Problem details: Please copy the stretch of the Go Ask Alice passage below from "The diarist's name" through "is named Alice." word for word.

In an article on the Urban Legends Reference Pages (snopes.com), urban folklore expert Barbara Mikkelson points out that even before the revelations about Go Ask Alice's authorship, there was ample internal evidence that the book was not an actual diary. The lengthy, detailed passages about the harmful effects of illicit drugs and the relatively small amount of space dedicated to relationships and social gossip seem uncharacteristic of a teenage girl’s diary. In addition, the article mentions the disclaimer in the book's copyright notice page, which states: "This book is a work of fiction. Any references to historical events, real people, or real locales are used fictitiously. Other names, characters, places, and incidents are the product of the author's imagination, and any resemblance to actual events or locales or persons, living or dead, is entirely coincidental."[6][7]

Diarist's name

The diarist's name is never revealed in the book. A girl named Alice is mentioned briefly in one entry during the diarist's stay in Coos Bay, Oregon; she is an addict whom the diarist briefly meets on the street. Also, there is a quoted remark at the top of page 113 that suggests her name may be Carla. Commentators often refer to the diarist as "Alice" in error, or for convenience. In the ABC Movie of the Week film version of Go Ask Alice, broadcast 24 January 1973, the protagonist played by Jamie Smith-Jackson is named Alice.

Record excerpts:
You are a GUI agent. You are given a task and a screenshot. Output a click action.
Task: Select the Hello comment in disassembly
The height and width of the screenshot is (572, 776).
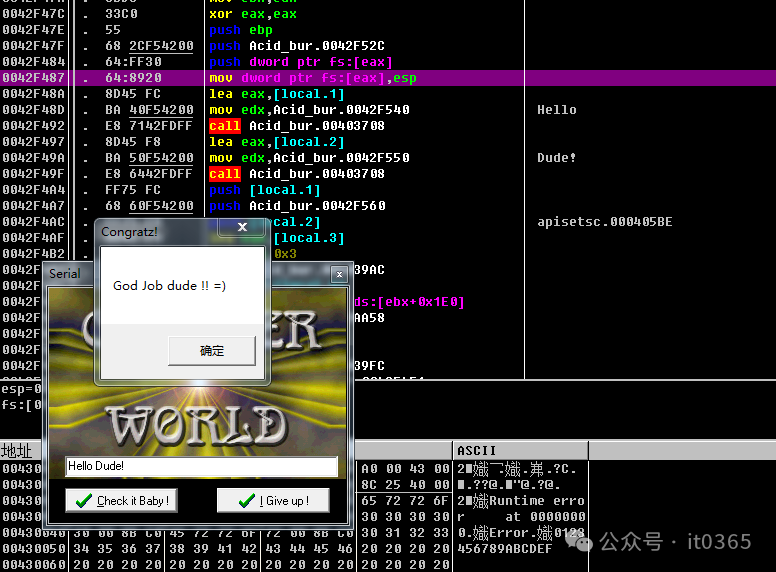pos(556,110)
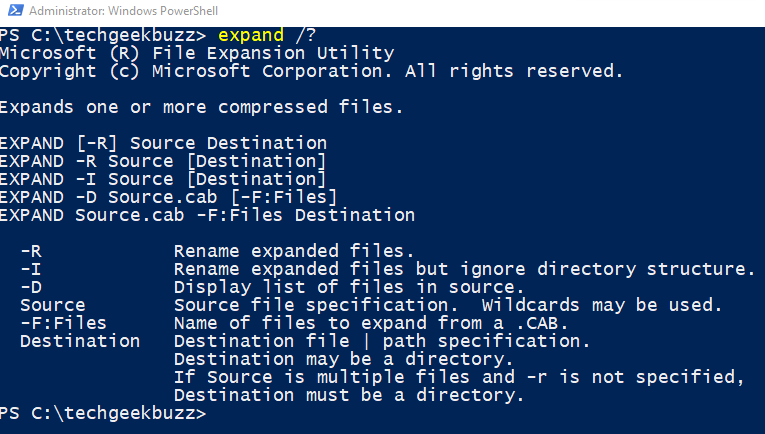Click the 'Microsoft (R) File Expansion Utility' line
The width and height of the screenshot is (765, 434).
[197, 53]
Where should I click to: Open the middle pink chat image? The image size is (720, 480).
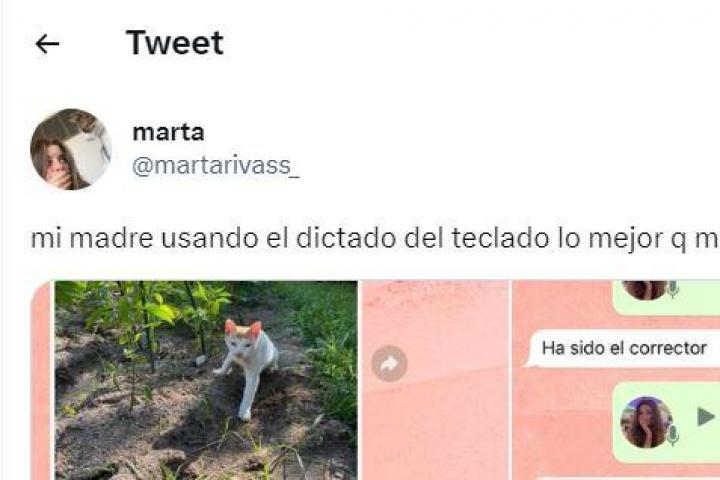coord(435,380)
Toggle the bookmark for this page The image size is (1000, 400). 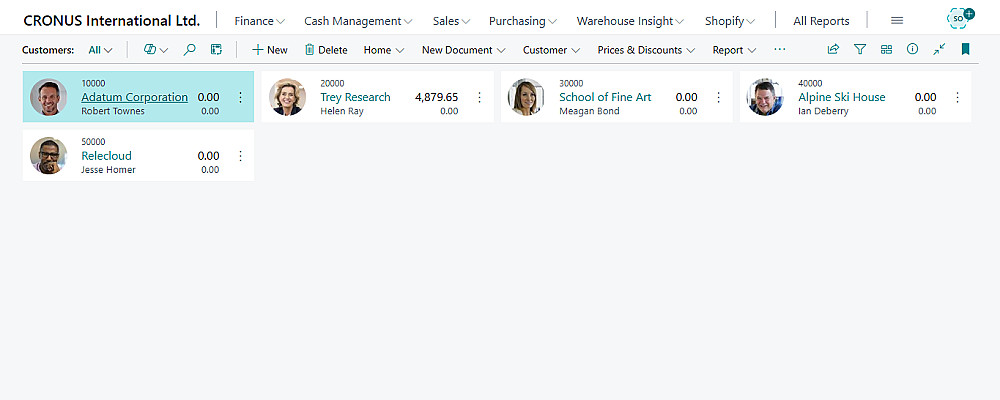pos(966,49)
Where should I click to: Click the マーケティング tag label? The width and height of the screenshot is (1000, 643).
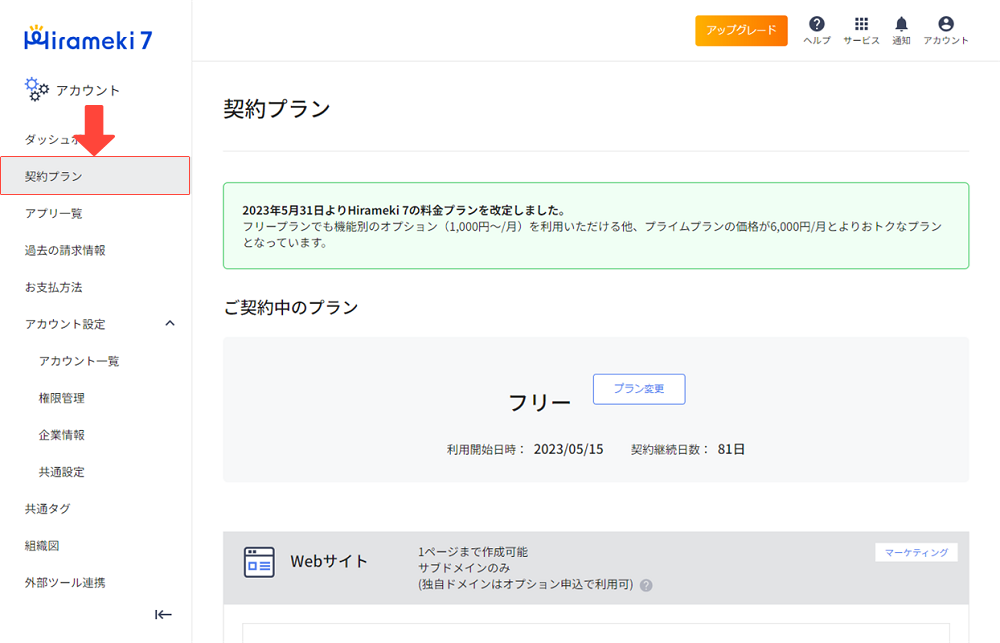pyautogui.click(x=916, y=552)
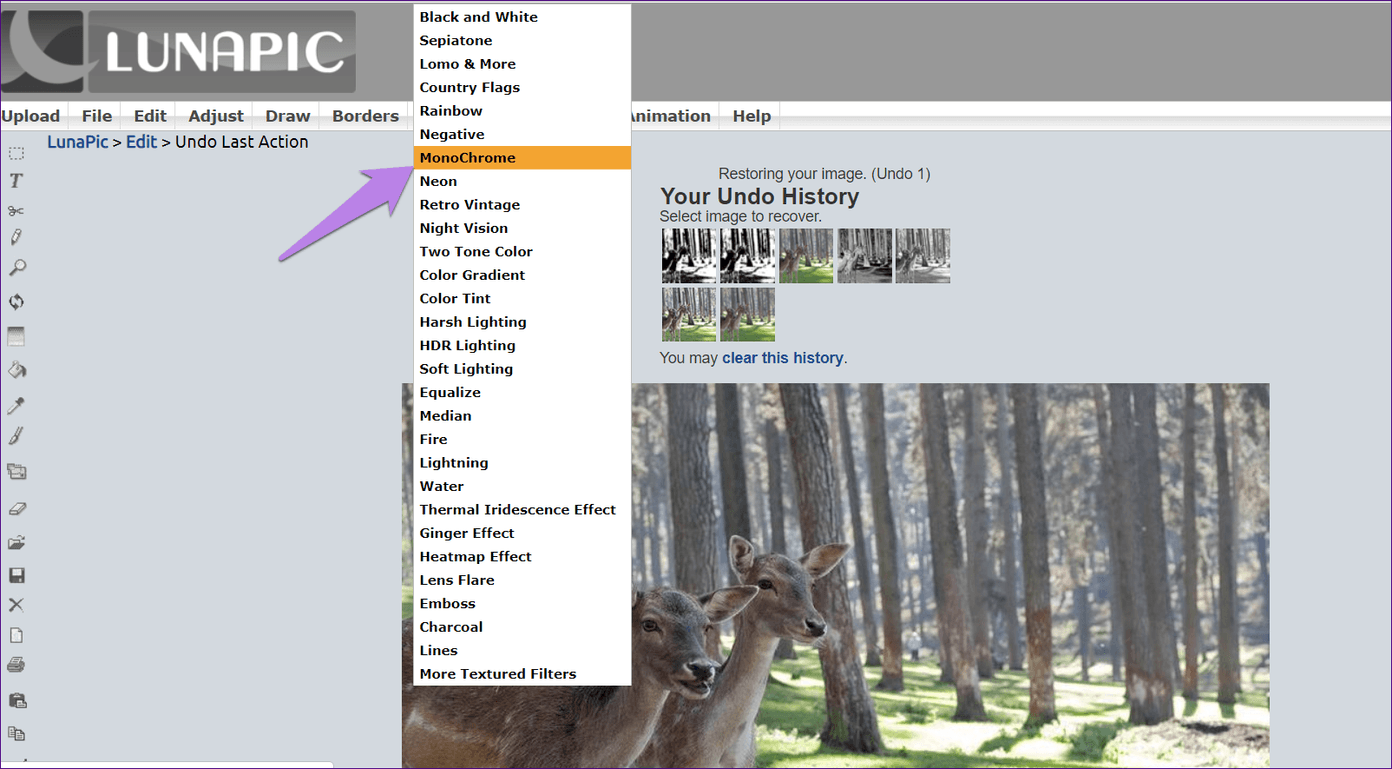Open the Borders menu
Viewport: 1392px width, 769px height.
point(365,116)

Written answer:
The diarist's name is never revealed in the book. A girl named Alice is mentioned briefly in one entry during the diarist's stay in Coos Bay, Oregon; she is an addict whom the diarist briefly meets on the street. Also, there is a quoted remark at the top of page 113 that suggests her name may be Carla. Commentators often refer to the diarist as "Alice" in error, or for convenience. In the ABC Movie of the Week film version of Go Ask Alice, broadcast 24 January 1973, the protagonist played by Jamie Smith-Jackson is named Alice.